Hobbs said, “I am pleased to inform you, madam, that your yard is being considered for a feature article in Horticulture magazine. Tell me, is this masterpiece of your own design or have you employed a team of professionals?”

“If you’re from Horticulture,” the woman said, “I’m Lady Gaga.” She thrust a hand through the door, a hand clutching a telephone. “See this? I’m already dialing nine-one-one.”

“I apologize for the subterfuge. We were merely seeking an old chum of ours, Mr. Gregory Lafarge.”

“You’re friends of Greg’s? Now I’m really calling the cops.”

“Please, good lady. I entreat you. Could you not tell us when he will return?”

“Never, I hope. Next time I see that bastard it will be in court. Now get your butts off my property.”

Hobbs backed quickly toward the gate. “One last question, if I may. When you last saw your Greg, was he in the habit of smashing garden gnomes?”

The woman was speaking into the phone.

“If you’re still here when I hang up,” she yelled, “I’ll be smashing garden gnomes over your heads!”


Hobbs was feeling grumpy. I would be too, if I’d just paid that wiseass Whitey another twenty bucks to find out where Lafarge had parked his car the night before.

We sat in the Cruiser on SE 7th Avenue, a street of mixed business and residential buildings, with a low-hanging elm shading us from the streetlights. At last, shortly after 9 p.m., Lafarge’s Subaru tooled past and parked on a dark side street.

At first I feared Whitey had stiffed us, for the man who emerged wore a preppy golf jacket and chinos. But the jacket came off and the chinos came down, revealing the familiar leather vest, sleeveless T-shirt, and too-tight jeans. Popping the rear hatch, Lafarge extracted his Cervélo bike and leaned it against the car as he donned one more article of clothing — a dark sweatshirt with a hood.

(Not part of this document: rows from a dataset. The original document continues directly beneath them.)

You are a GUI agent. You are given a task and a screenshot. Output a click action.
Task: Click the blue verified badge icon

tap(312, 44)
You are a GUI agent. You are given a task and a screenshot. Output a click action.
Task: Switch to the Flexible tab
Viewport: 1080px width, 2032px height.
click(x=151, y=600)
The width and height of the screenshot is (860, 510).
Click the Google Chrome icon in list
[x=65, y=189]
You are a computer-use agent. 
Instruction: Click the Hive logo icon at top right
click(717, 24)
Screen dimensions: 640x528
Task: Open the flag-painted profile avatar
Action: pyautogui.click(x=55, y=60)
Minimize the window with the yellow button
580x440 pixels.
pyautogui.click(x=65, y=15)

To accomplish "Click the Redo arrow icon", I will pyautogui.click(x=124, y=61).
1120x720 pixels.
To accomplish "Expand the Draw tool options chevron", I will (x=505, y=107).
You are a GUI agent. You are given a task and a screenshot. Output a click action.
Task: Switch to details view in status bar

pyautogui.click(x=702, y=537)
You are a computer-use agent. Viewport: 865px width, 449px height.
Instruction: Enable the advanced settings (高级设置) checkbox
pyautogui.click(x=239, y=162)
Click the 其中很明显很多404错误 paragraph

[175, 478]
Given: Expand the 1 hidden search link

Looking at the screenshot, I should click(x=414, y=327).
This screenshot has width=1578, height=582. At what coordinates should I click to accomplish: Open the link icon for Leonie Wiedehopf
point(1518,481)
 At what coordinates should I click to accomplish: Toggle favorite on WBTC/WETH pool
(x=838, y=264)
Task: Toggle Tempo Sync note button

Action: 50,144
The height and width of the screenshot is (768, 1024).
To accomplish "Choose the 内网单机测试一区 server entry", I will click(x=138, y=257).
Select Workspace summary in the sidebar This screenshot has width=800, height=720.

“Don’t say it,” I told Hobbs. “I know. Cowabunga.”

Lafarge sped off in the direction of the food-cart court, and I drove a parallel street, just close enough to follow. After a quick stop at Cartopia — looking for me and Candy, no doubt — he left the bright lights behind and sped off in a zigzag pattern through the residential neighborhood.

I followed, turning off my lights so as not to alert him, and pulled over on several occasions when we had a clear view of his progress. Hobbs fretted all the while. Each time I stopped he admonished me not to lose our quarry, while every time we got under way he warned me against getting too close. Hobbs will make a fine mother some day.

On we went, heading alternately north and east, through a neighborhood undoubtedly rich in garden gnomes, and I feared at any moment he would pull into a dark driveway and vanish.

At last he turned right onto Belmont, another major through-street, and swung to a stop at a row of bicycle racks at the corner of 34th Avenue, just outside Stumptown Coffee.

Several nearby businesses were open. Aside from the coffee shop, his most likely destinations seemed the swanky Aalto Lounge & Bistro, the neighborhood tavern called the Belmont Inn, or Zupan’s Market, the grocer of choice for neo-hippies. I would have laid money on the Belmont Inn, but Lafarge fooled me by slipping into the gaudily painted Laughing Planet Café.

Then there was nothing to do but wait, which I did by leaning back to rest my eyes. It didn’t take both of us to watch the front door of the cafe.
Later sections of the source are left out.